Facts

In a recent District Court decision, in Perth, Deputy Registrar Hewitt considered an application for further and better discovery by a plaintiff seeking damages for personal injury in litigation against the State of Western Australia.

The plaintiff filed an application for further and better discovery of various categories of documents pursuant to Order 26 Rule 6, Rules of the Supreme Court 1971 (WA). Order 26 Rule 6 gives the Court power to order a party to make an affidavit stating whether any document specified or described in the application has been in its possession, custody or power and, if not, what has become of the document. The defendant had already provided discovery and opposed the application.

For many months before the application, the plaintiff had requested further discovery of numerous categories of documents which, in the opinion of the defendant, were not relevant.

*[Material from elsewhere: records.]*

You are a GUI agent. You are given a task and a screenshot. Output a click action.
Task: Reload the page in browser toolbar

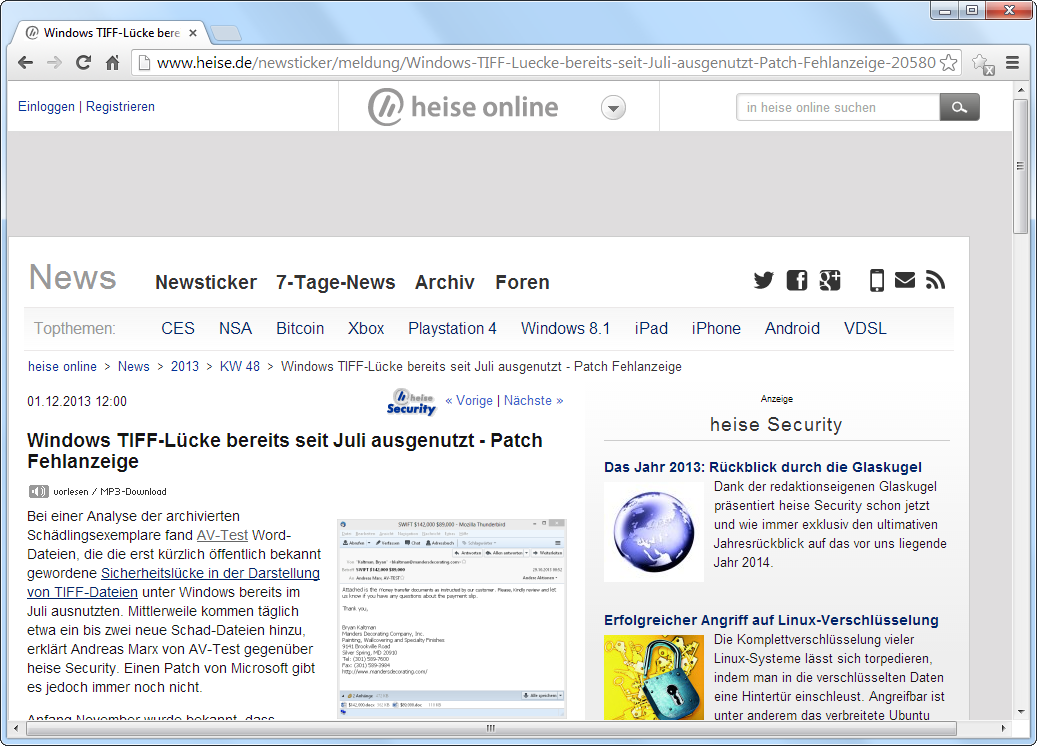pos(84,63)
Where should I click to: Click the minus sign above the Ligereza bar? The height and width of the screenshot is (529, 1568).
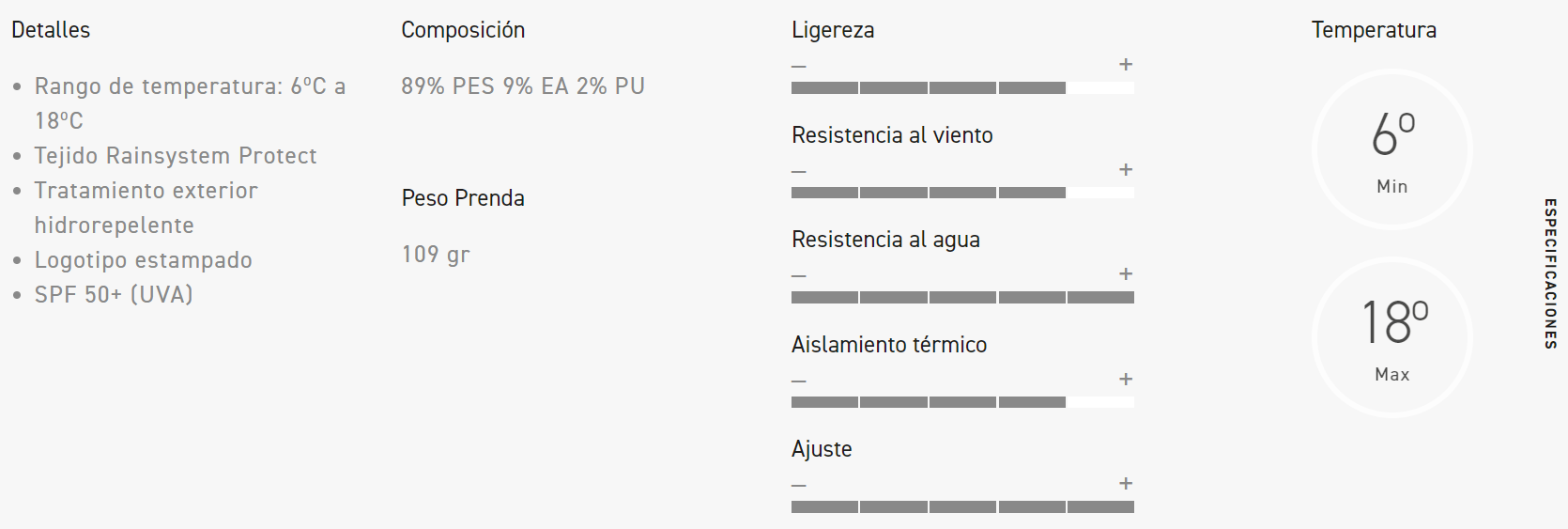click(x=799, y=67)
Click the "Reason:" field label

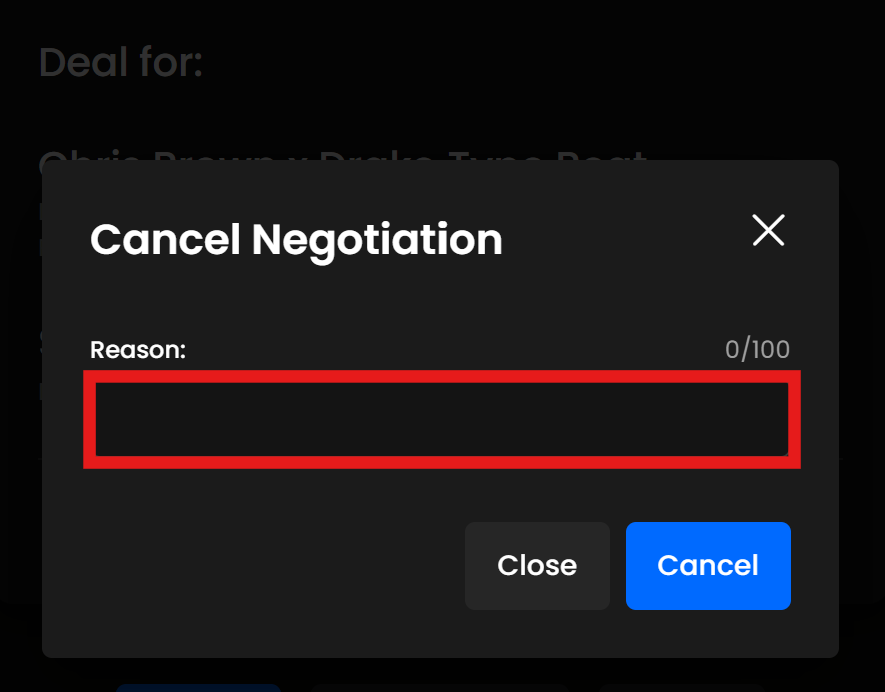pyautogui.click(x=138, y=350)
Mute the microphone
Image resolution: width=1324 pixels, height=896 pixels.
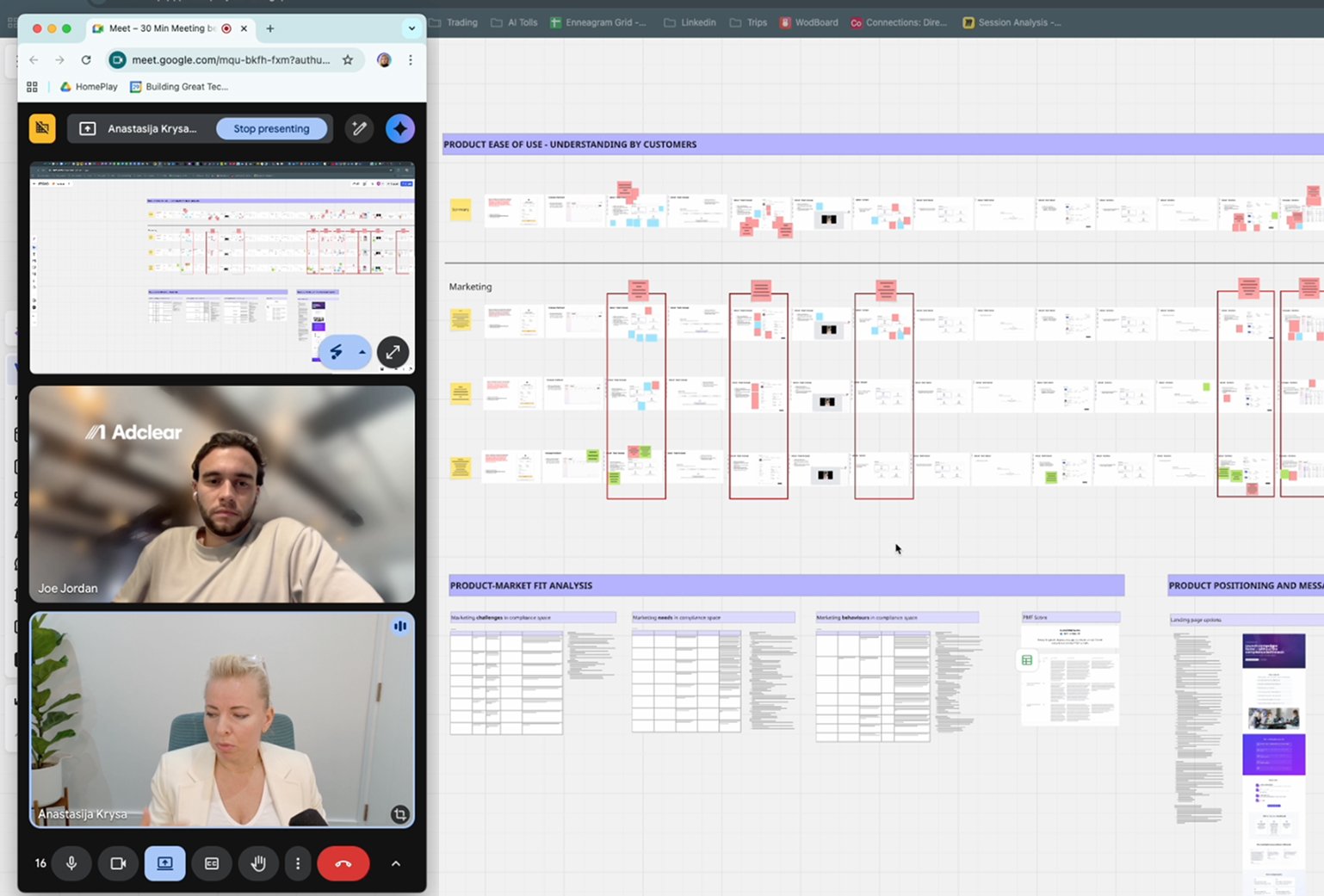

The defendant opposed the application asserting that:

  • The Court had to be fairly certain that there were other relevant documents that ought to have been discovered;
  • The plaintiff had not filed an affidavit stating a belief that the defendant had in its possession, custody or power the documents or classes of documents specified in the application and that they related to one or more of the matters in question in the action;
  • The plaintiff had the onus of proving the existence of those documents allegedly not discovered.

Decision

Deputy Registrar Hewitt delivered written reasons for decision on 14 February 2012. Referring to the decision of Youlden Enterprises Pty Ltd v Health Solutions (WA) Pty Ltd [2005] WASC 60 [3]- [6], Deputy Registrar Hewitt stated:

"In my view the onus on an applicant making an application for further and better discovery is to demonstrate to a fairly high level of certainty that the documents of which discovery is sought exist, that they are relevant to the issues in the proceedings, and that they are or have been in the custody, control, possession or power of the respondent to the application."

He found that with the exception of one document, there was no need for the defendant to give further and better discovery and observed:

"...in my view this application was almost wholly misconceived and was brought either in ignorance of or disregard for the relevant considerations for an application of this kind."

Costs

The plaintiff was ordered to pay the defendant's costs of the application in any event.